*EXERCISE DIRECTIONS*:
Pull every line holding the word "computer" out of the data and copy it.

Stored records:
◆ ◆ ◆ ◆ ◆

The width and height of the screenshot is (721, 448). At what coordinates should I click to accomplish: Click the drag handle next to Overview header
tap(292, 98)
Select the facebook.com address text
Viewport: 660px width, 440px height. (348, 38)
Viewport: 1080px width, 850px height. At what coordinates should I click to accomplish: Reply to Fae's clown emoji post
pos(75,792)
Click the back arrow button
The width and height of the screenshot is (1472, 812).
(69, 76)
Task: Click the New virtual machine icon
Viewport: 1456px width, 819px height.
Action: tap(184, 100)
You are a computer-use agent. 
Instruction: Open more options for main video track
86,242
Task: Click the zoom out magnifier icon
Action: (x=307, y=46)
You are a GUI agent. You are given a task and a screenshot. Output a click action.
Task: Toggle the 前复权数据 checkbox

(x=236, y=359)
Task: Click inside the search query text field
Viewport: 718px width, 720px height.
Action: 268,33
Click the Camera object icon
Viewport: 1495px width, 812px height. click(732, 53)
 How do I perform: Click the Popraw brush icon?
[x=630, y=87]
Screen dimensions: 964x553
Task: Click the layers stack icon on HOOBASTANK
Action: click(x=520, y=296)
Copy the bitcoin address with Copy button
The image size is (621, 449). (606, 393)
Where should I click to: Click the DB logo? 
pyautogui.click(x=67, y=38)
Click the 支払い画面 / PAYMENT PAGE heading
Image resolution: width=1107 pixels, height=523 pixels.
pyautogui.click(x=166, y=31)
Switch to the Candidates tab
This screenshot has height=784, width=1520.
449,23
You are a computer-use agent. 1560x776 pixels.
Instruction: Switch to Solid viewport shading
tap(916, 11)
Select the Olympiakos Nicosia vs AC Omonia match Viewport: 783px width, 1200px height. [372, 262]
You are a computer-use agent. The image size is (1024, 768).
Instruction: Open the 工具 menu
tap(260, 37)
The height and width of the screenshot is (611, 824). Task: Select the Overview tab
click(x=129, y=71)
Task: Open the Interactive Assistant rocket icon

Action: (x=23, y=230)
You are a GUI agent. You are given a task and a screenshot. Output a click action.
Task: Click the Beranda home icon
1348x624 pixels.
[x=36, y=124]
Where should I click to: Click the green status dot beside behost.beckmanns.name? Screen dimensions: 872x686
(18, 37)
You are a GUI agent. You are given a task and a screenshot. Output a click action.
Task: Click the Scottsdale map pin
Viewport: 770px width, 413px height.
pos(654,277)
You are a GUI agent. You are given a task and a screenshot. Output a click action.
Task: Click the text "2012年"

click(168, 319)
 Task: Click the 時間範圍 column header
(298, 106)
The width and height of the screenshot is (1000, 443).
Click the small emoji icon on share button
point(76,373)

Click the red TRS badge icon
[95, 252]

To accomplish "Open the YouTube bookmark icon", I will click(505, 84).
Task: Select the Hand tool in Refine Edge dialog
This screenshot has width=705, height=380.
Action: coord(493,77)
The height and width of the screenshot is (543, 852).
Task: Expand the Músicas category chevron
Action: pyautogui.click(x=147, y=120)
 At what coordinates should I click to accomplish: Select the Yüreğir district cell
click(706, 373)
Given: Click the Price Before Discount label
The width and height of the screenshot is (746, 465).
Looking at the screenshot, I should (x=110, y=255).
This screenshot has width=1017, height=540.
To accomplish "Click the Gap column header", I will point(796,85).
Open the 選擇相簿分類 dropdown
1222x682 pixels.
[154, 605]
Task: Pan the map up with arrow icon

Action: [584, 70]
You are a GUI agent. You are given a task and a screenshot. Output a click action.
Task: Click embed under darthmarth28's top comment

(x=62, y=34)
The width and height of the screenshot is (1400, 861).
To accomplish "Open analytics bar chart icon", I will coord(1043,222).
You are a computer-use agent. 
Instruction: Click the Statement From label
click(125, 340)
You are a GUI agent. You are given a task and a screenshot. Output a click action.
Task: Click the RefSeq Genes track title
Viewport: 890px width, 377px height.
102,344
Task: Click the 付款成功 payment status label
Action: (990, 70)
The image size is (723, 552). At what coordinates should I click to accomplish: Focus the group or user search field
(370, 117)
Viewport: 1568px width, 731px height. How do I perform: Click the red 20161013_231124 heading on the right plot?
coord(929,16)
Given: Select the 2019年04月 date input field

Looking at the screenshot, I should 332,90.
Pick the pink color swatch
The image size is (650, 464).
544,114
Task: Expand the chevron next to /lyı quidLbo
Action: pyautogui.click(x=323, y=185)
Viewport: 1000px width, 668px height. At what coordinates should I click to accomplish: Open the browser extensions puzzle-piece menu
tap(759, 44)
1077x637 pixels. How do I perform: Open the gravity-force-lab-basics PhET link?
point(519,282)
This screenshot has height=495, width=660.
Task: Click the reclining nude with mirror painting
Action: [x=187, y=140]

◆ ◆ ◆ ◆ ◆

*YOUR SOLUTION*:
You are a computer-use agent. 
You are a computer-use agent. 1560x776 pixels.
You are a computer-use agent. The image size is (1024, 768).
You are a computer-use agent. 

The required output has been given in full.